▶ _The task_: Go through the records and copy each line where the word "computer" occurs.

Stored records
+---+
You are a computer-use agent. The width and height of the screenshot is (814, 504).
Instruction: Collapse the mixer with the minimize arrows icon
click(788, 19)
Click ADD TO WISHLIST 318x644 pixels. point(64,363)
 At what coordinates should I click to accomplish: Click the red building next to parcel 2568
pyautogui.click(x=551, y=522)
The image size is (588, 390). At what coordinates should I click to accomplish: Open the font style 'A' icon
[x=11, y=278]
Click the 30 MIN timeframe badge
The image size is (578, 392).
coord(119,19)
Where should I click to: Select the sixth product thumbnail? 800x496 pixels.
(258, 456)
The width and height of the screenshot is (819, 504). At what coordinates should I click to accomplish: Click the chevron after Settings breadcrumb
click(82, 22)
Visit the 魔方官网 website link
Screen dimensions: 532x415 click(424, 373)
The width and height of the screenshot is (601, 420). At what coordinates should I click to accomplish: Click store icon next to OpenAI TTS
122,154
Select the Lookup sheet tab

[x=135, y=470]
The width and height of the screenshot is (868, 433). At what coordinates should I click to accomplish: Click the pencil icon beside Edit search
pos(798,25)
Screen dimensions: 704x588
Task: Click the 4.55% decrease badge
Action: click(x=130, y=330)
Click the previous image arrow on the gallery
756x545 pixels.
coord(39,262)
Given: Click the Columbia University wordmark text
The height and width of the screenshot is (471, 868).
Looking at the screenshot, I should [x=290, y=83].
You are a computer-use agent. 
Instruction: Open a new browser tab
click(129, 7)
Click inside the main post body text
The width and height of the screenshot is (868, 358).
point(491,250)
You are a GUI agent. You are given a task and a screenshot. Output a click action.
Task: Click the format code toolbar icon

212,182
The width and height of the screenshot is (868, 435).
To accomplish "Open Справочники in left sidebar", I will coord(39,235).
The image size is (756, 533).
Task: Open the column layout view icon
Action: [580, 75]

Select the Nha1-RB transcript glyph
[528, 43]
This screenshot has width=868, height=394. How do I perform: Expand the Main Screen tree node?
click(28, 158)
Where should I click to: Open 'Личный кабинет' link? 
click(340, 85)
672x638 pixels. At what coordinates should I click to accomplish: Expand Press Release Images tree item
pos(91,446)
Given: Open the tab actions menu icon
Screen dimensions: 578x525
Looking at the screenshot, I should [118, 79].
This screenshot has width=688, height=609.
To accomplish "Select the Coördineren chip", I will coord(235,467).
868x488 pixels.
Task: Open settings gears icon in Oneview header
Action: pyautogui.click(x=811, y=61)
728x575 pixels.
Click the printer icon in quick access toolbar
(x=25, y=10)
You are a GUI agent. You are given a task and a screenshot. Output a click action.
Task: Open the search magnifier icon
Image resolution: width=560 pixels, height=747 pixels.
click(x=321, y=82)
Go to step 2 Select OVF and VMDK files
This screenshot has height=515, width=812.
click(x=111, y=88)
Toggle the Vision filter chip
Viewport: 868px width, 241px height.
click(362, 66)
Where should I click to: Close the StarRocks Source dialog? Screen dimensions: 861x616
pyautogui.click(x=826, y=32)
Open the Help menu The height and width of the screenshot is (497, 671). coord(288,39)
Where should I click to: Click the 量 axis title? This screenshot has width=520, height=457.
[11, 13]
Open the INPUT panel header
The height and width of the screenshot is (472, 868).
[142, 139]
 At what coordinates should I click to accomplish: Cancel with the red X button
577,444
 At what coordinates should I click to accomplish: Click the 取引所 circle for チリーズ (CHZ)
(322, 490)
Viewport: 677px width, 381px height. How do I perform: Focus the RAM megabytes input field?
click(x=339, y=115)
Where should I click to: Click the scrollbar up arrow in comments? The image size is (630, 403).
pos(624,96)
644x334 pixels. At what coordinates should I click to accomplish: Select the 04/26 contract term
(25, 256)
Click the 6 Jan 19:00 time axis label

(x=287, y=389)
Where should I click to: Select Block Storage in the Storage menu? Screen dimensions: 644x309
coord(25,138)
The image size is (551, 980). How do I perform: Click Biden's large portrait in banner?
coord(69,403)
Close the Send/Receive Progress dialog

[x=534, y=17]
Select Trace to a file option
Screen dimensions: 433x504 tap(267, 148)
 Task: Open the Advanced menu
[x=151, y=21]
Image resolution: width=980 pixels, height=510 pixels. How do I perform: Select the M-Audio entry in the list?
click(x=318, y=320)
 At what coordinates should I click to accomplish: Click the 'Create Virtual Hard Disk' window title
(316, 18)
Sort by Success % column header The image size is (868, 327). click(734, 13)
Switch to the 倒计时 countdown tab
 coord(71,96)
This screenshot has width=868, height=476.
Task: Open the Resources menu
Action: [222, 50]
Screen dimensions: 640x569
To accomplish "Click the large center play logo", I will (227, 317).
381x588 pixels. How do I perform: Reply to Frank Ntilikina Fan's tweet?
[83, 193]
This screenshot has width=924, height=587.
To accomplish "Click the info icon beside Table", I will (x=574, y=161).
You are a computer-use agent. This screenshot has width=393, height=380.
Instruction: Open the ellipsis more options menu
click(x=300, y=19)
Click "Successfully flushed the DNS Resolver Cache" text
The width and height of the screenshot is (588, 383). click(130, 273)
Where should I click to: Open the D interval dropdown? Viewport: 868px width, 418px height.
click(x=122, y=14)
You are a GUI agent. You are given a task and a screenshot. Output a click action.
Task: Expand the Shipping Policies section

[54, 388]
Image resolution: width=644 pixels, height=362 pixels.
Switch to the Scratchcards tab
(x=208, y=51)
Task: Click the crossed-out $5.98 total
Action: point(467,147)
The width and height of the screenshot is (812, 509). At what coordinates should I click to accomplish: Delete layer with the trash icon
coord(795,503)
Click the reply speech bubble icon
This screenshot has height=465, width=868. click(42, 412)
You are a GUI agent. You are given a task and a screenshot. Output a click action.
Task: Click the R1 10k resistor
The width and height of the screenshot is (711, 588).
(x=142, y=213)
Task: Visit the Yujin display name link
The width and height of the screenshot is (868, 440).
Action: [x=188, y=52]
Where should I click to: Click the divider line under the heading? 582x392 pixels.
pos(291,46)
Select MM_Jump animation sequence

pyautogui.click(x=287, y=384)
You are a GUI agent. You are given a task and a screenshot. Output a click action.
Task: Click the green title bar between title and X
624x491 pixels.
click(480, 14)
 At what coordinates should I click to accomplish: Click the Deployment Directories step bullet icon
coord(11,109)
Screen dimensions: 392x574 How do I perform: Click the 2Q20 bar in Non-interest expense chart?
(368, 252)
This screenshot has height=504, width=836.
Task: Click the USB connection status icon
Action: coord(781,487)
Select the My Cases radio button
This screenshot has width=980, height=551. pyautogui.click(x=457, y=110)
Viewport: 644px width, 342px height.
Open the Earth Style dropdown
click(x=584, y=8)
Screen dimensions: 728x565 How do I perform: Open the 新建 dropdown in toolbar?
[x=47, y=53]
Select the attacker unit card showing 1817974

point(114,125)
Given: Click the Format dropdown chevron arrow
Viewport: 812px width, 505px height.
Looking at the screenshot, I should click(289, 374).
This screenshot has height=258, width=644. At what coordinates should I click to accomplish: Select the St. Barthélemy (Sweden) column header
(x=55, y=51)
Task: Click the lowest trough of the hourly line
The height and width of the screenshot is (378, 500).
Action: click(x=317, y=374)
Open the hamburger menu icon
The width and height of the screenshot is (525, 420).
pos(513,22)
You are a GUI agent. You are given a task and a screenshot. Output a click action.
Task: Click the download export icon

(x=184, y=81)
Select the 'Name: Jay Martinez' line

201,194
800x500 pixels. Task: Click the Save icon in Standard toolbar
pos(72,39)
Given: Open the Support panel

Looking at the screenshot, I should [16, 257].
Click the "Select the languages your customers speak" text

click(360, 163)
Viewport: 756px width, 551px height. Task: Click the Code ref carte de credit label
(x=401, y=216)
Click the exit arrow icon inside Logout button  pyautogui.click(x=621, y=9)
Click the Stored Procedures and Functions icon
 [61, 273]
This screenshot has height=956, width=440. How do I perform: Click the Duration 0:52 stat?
+---+
▶ _Completed task_:
You are a computer-use agent. The width and height of the screenshot is (814, 504).
You are a computer-use agent. 
You are a computer-use agent. This screenshot has width=393, height=380.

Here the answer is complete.